Notion of universal sensibility. 10. He united to this physical theory another not wholly original, but enforced in all his writings with singular confidence and pertinacity, the sensibility of all created beings. All things, he says, feel; else would the world be a chaos. For neither would fire tend upwards, nor stones downwards, nor waters to the sea; but everything would remain where it was, were it not conscious that destruction awaits it by remaining amidst that which is contrary to itself, and that it can only be preserved by seeking that which is of a similar nature. Contrariety is necessary for the decay and reproduction of nature; but all things strive against their contraries, which they could not do, if they did not perceive what is their contrary.[154] God, who is primal power, wisdom, and love, has bestowed on all things the power of existence, and so much wisdom and love as is necessary for their conversation during that time only for which his providence has determined that they shall be. Heat, therefore, has power, and sense, and desire of its own being; so have all other things seeking to be eternal like God, and in God they are eternal, for nothing dies before him, but is only changed.[155] Even to the world, as a sentient being, the death of its parts is no evil, since the death of one is the birth of many. Bread that is swallowed dies to revive as blood, and blood dies, that it may live again in our flesh and bones; and thus as the life of man is compounded out of the deaths and lives of all his parts, so is it with the whole universe.[156] God said, Let all things feel, some more, some less, as they have more or less necessity to imitate my being. And let them desire to live in that which they understand to be good for them, lest my creation should come to nought.[157]

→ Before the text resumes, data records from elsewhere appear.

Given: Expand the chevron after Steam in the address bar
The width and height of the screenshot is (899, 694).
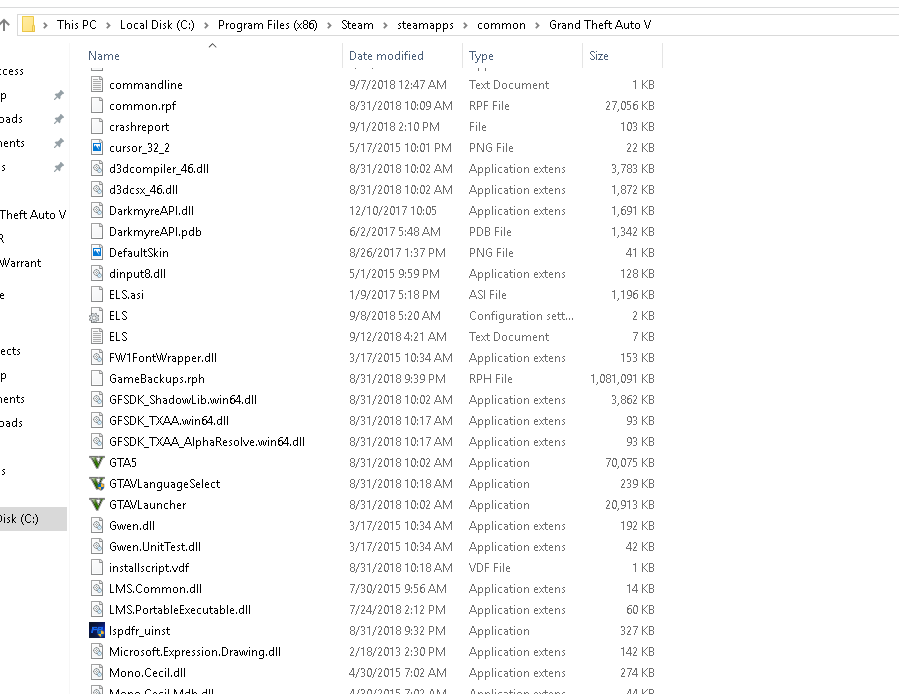Looking at the screenshot, I should point(384,25).
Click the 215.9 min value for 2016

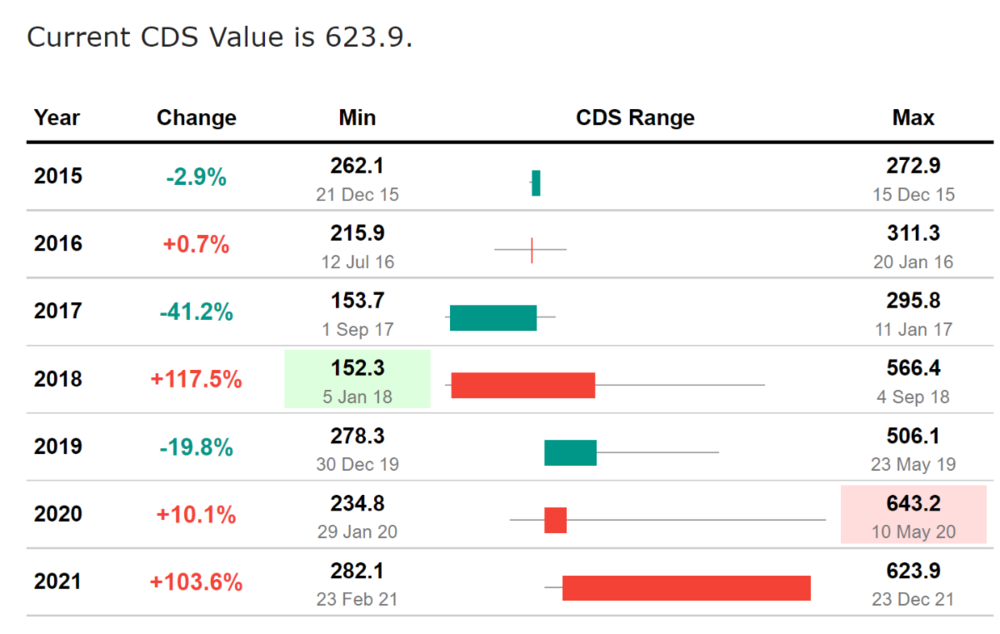coord(357,233)
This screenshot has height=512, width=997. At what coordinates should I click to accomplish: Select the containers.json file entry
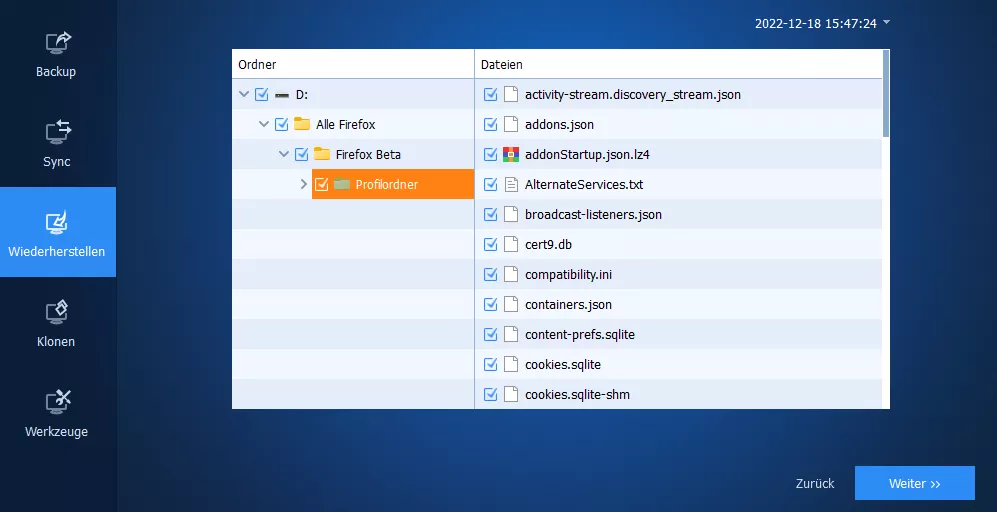click(x=568, y=305)
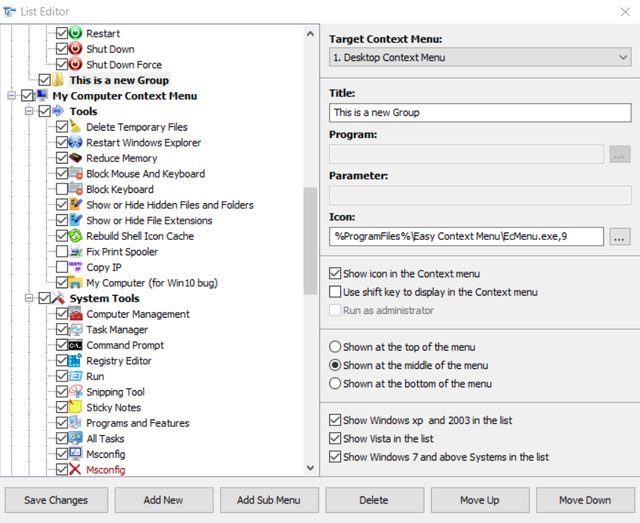
Task: Select the Delete Temporary Files broom icon
Action: [x=75, y=127]
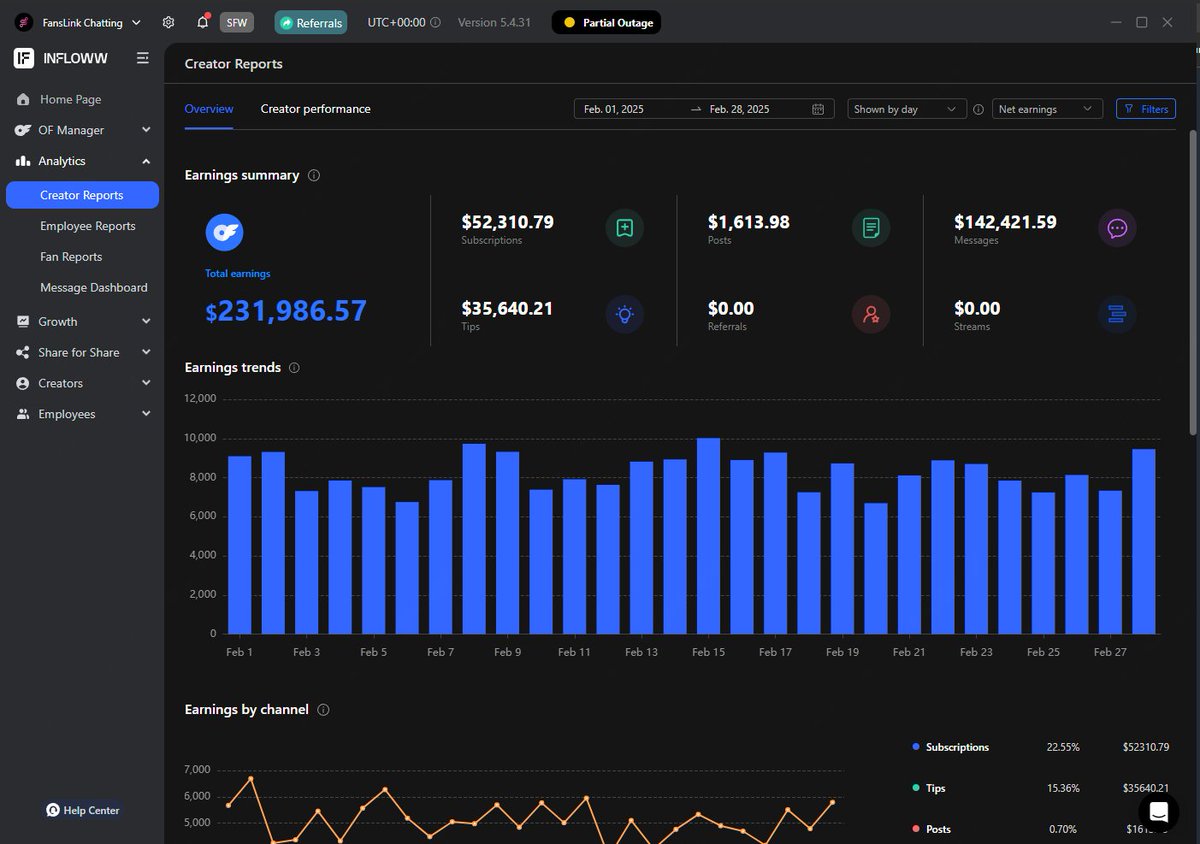The height and width of the screenshot is (844, 1200).
Task: Click the chat widget bubble at bottom right
Action: click(1158, 812)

[154] Omnia ergo sentiunt; alias mundus esset chaos. Ignis enim non sursum tenderet, nec aquæ in mare, nec lapides deorsum; sed res omnis ubi primo reperiretur, permaneret, cum non sentiret sui destructionem inter contraria nec sui conservationem inter similia. Non esset in mundo generatio et corruptio nisi esset contrarietas, sicut omnes physiologi affirmant. At si alteram contrarium non sentiret alterum sibi esse contrarium, contra ipsum non pugnaret. Sentiunt ergo singula. De Sensu Rerum, l. i. c. 4.